I highlighted it and asked: "Explain this pattern, and show me how to type-hint it properly for Pyright"

Cursor's response was surprisingly thorough—it explained the proxy pattern, pointed out that __getattr__ would cause infinite recursion on missing attributes, and gave me a typed version with Protocol:

from typing import Any, Protocol

class ConfigProtocol(Protocol):
    def get(self, key: str, default: Any = None) -> Any: ...

class TypedConfigProxy:
    def __init__(self, config: ConfigProtocol):
        self._config = config
    
    def __getattr__(self, name: str) -> Any:
        if name.startswith('_'):
            raise AttributeError(name)
        return self._config.get(name, None)

The trick: Always ask for "type hints" or "proper typing" if you're in a typed language. Cursor defaults to untyped code unless you ask.

The Pattern That Changed My Workflow

Here's what I do now for any new feature:

  1. Write a comment describing the function (not the implementation)
  2. Highlight the comment and press Cmd+K
  3. Review the generated code carefully—I always find at least one edge case it missed
  4. Iterate with follow-up prompts like "Add error handling for network failures" or "Make this handle empty arrays"

*Data extracted from a collection*.
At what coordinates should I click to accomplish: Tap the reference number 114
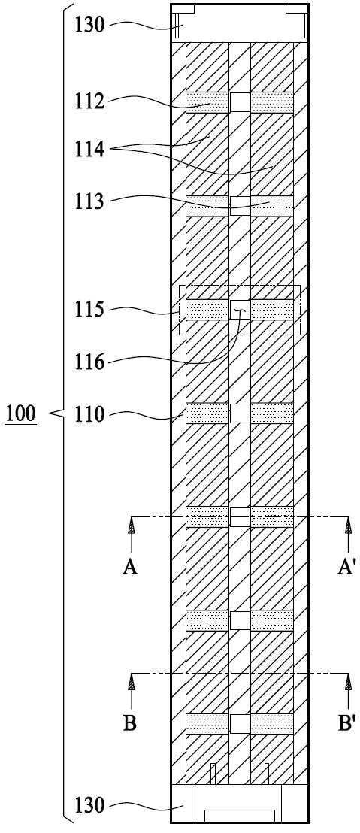[x=90, y=150]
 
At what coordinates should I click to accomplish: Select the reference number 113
[x=90, y=202]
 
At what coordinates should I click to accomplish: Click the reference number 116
[x=90, y=363]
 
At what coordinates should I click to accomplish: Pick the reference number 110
[x=90, y=414]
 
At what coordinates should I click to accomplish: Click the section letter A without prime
[x=131, y=568]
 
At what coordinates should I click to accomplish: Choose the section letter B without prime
[x=131, y=723]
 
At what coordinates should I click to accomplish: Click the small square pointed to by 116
[x=240, y=309]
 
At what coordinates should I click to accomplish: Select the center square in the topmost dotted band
[x=240, y=102]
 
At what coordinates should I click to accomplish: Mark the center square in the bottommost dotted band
[x=240, y=723]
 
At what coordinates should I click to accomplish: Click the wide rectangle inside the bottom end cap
[x=240, y=816]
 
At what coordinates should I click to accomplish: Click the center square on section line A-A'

*Brief 1*.
Answer these questions using the passage about Cursor:
(a) What did Cursor say __getattr__ would cause on missing attributes?
(b) Which keys are pressed after highlighting the comment?
(c) What kind of code does Cursor produce unless you ask otherwise?
*Brief 2*.
For each statement, say whether it agrees with the passage about Cursor, quoting the words that decide it:
(a) The typed version Cursor gave used Protocol.
(b) The first workflow step is to write a comment describing the implementation.
(c) The writer says reviewing the generated code usually turns up no missed edge cases.
*Brief 3*.
Carry on the passage about Cursor from the point where it stops.

*Response area 1*.
(a) Infinite recursion.
(b) Cmd+K.
(c) Untyped code.

*Response area 2*.
(a) Yes: "gave me a typed version with Protocol"
(b) No: "Write a comment describing the function (not the implementation)"
(c) No: "I always find at least one edge case it missed"

*Response area 3*.
Example from a recent project:

// I wrote this comment:
// Function that fetches user data, caches it for 5 minutes,
// and handles stale-while-revalidate pattern

// Cursor generated this (after 3 iterations):
const userCache = new Map<string, { data: User; timestamp: number }>()
const CACHE_TTL = 5 * 60 * 1000

async function getUser(id: string): Promise<User> {
  const cached = userCache.get(id)
  const isStale = cached && Date.now() - cached.timestamp > CACHE_TTL
  
  if (cached && !isStale) {
    return cached.data
  }
  
  // Stale-while-revalidate: return stale data immediately, refresh in background
  if (cached && isStale) {
    fetchUser(id).then(data => {
      userCache.set(id, { data, timestamp: Date.now() })
    })
    return cached.data
  }
  
  const user = await fetchUser(id)
  userCache.set(id, { data: user, timestamp: Date.now() })
  return user
}

Where Cursor Fails (And What to Do Instead)

I've hit three major pain points:

1. It hallucinates APIs. Cursor once generated code using a useMemo hook with a dependency array that didn't exist in the React version I was using. Fix: Always verify generated code against your actual dependencies' docs.

2. It's terrible at large refactors. I tried asking it to "convert this Redux store to Zustand" across 5 files. It created a mess of inconsistent imports and missing state slices. Fix: Do refactors one file at a time, with explicit instructions about the target pattern.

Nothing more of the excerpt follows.